§ **Short problem**
Reproduce the lines exactly as they appear, beginning with the line that contains "Open external link beside Learn more" and ending with the final line.
══ Extracted data
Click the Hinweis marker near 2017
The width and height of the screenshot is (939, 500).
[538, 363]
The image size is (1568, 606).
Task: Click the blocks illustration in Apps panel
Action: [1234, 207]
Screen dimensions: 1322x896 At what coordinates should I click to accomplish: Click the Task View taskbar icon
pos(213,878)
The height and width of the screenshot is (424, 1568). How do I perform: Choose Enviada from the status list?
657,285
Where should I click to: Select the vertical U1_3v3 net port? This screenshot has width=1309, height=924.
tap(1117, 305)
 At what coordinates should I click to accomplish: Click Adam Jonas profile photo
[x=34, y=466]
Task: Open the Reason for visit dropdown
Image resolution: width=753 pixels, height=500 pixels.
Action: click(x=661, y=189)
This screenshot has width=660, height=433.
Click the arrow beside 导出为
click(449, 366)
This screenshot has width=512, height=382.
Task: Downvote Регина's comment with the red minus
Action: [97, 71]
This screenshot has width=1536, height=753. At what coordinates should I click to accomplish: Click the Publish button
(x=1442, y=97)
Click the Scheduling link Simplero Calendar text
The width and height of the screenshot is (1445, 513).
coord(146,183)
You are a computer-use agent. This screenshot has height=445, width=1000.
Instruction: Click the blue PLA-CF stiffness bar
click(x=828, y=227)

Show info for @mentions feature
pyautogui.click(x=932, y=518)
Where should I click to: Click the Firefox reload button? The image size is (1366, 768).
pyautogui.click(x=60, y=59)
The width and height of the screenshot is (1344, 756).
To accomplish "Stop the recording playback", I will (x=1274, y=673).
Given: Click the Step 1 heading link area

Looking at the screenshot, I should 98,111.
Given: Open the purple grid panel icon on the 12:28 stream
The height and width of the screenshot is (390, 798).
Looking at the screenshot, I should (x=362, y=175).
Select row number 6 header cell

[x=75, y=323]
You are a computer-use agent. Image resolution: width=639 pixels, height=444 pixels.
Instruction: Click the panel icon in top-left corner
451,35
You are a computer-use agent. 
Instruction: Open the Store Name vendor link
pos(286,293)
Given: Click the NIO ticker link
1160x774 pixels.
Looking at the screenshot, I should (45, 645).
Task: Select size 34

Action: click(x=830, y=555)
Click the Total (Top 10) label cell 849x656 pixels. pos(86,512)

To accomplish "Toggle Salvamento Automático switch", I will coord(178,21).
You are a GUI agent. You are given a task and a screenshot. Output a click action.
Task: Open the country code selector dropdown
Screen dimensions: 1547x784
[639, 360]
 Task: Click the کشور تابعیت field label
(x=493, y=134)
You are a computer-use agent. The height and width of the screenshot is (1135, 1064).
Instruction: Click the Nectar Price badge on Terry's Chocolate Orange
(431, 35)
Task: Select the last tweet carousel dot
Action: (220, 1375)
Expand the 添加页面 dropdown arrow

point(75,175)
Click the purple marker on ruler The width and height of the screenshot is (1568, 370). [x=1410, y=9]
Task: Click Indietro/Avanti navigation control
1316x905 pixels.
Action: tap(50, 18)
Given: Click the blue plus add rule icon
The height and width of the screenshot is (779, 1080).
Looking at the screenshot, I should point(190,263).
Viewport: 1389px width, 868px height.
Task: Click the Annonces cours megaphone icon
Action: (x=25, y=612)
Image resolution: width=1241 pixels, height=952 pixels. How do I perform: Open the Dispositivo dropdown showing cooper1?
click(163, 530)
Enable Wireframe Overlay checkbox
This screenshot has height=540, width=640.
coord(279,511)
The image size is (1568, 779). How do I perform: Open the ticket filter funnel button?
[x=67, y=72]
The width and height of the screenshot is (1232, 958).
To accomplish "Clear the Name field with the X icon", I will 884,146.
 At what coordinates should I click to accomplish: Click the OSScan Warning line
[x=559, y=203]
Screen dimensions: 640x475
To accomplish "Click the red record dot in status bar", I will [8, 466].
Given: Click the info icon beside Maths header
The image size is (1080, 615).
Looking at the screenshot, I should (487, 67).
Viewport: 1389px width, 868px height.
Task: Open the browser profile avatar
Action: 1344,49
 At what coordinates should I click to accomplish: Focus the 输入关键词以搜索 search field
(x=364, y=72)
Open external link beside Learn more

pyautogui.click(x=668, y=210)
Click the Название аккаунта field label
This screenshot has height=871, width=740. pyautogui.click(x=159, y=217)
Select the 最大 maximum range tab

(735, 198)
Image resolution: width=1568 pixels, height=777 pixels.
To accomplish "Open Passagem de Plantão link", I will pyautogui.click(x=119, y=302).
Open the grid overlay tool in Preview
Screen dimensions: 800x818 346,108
════
§ **The output**
Open external link beside Learn more

pyautogui.click(x=668, y=210)
Click the Название аккаунта field label
This screenshot has height=871, width=740. pyautogui.click(x=159, y=217)
Select the 最大 maximum range tab

(735, 198)
Image resolution: width=1568 pixels, height=777 pixels.
To accomplish "Open Passagem de Plantão link", I will pyautogui.click(x=119, y=302).
Open the grid overlay tool in Preview
Screen dimensions: 800x818 346,108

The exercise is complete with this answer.